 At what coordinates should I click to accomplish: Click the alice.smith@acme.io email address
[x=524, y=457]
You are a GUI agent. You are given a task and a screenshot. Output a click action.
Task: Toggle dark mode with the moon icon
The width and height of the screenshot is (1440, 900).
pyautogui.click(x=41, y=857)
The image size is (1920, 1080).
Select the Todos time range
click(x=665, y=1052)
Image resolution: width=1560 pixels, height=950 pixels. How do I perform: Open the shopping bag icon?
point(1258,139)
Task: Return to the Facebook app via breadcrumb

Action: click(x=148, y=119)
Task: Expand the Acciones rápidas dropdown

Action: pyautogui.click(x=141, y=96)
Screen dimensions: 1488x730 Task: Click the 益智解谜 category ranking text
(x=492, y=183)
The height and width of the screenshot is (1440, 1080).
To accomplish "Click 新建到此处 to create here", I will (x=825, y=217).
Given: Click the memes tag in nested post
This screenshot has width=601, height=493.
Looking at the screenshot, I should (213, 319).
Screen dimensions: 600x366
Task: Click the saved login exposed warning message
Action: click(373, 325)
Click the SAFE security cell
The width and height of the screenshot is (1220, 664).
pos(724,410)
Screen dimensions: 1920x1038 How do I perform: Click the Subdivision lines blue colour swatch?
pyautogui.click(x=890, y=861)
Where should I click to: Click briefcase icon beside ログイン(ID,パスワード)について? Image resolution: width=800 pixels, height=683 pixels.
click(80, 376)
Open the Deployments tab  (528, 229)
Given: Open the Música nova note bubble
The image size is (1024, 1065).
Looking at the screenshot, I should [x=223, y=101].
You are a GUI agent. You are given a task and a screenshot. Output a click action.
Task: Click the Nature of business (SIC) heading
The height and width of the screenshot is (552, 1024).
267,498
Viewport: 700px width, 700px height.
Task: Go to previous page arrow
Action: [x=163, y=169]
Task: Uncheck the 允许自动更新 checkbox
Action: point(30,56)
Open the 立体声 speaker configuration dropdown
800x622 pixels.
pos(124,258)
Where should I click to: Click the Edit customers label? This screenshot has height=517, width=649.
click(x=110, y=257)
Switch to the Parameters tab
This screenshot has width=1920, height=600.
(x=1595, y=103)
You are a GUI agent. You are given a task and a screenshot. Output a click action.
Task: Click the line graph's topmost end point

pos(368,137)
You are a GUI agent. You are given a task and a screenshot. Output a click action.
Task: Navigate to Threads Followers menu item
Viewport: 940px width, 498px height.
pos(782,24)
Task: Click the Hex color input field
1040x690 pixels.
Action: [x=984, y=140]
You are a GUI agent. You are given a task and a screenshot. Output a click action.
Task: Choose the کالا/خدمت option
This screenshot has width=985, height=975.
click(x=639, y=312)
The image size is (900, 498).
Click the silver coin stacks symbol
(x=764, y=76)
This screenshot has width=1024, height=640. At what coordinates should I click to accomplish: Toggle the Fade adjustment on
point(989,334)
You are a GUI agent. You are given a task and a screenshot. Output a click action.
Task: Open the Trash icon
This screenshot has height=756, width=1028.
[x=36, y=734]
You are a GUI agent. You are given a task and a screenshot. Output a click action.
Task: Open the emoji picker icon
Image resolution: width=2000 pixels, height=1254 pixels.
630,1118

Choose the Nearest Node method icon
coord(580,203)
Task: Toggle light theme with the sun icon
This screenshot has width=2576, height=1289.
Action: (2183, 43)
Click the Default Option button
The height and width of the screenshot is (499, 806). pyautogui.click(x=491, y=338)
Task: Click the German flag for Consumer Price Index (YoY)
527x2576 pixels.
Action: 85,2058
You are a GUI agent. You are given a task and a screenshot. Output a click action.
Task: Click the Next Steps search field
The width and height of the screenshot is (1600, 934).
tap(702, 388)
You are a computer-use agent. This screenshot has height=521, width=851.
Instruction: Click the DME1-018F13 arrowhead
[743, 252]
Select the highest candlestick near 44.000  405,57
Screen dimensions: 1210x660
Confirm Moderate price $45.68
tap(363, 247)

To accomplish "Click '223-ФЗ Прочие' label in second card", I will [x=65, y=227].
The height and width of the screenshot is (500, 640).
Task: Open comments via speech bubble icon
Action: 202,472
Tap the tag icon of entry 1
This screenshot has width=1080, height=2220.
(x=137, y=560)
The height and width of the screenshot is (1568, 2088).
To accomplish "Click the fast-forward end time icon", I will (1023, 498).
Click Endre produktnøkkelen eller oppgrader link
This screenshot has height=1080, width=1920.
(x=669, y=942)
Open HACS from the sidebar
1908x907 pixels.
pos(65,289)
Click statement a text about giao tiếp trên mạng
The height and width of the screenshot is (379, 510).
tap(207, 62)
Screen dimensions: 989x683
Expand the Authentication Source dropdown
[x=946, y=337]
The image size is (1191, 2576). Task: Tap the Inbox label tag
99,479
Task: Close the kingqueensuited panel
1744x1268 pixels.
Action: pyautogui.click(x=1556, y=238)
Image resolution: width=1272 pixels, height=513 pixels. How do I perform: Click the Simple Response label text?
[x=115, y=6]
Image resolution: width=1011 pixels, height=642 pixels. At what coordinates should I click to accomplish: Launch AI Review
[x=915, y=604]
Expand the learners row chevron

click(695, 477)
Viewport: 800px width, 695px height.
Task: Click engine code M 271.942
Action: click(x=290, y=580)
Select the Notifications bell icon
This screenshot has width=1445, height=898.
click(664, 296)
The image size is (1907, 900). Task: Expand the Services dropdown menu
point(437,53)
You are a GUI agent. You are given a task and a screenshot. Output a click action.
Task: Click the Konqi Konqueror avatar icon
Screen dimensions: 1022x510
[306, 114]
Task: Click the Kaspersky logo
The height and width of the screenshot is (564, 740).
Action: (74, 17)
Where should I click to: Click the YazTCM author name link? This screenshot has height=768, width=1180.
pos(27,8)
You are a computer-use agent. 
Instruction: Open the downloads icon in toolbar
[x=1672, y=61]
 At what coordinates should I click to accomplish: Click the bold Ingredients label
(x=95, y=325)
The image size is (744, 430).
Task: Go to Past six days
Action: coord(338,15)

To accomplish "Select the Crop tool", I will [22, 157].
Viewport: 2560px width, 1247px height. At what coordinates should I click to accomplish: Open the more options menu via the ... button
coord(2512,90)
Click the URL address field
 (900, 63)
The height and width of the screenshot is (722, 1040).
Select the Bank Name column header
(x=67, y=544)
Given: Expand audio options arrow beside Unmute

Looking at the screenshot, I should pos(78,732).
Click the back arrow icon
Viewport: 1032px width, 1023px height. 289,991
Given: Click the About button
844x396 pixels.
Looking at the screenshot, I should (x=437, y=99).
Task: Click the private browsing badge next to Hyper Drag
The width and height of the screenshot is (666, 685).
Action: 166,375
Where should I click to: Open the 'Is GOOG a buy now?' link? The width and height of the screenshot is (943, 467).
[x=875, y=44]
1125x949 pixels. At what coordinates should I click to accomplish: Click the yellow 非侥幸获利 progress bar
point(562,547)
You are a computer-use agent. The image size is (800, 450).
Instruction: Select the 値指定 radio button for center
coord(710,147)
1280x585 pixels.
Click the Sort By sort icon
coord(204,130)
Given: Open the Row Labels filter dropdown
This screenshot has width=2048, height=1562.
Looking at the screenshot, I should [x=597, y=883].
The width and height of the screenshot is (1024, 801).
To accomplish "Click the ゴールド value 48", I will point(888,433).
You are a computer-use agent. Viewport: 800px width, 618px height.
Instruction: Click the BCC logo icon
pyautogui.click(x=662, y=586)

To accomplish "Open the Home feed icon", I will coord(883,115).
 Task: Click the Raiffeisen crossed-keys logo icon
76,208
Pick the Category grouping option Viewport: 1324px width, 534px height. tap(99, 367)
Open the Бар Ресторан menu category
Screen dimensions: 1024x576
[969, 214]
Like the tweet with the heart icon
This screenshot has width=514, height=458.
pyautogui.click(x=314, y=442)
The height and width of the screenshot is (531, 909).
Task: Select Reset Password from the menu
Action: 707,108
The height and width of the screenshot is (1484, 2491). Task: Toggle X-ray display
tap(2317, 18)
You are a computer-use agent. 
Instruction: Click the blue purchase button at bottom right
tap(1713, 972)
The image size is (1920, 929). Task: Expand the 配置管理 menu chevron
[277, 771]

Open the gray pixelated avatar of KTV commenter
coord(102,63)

* **REQUIRED WORK**
Put everything in the material from the line containing "Select the Notifications bell icon" down to the line containing "will [22, 157]." into a numbered list, leaving out blank lines.

* **PROBLEM SOLUTION**
1. Select the Notifications bell icon
2. This screenshot has width=1445, height=898.
3. click(664, 296)
4. The image size is (1907, 900). Task: Expand the Services dropdown menu
5. point(437,53)
6. You are a GUI agent. You are given a task and a screenshot. Output a click action.
7. Task: Click the Konqi Konqueror avatar icon
8. Screen dimensions: 1022x510
9. [306, 114]
10. Task: Click the Kaspersky logo
11. The height and width of the screenshot is (564, 740).
12. Action: (74, 17)
13. Where should I click to: Click the YazTCM author name link? This screenshot has height=768, width=1180.
14. pos(27,8)
15. You are a computer-use agent. 
16. Instruction: Open the downloads icon in toolbar
17. [x=1672, y=61]
18.  At what coordinates should I click to accomplish: Click the bold Ingredients label
19. (x=95, y=325)
20. The image size is (744, 430).
21. Task: Go to Past six days
22. Action: coord(338,15)
23. To accomplish "Select the Crop tool", I will [22, 157].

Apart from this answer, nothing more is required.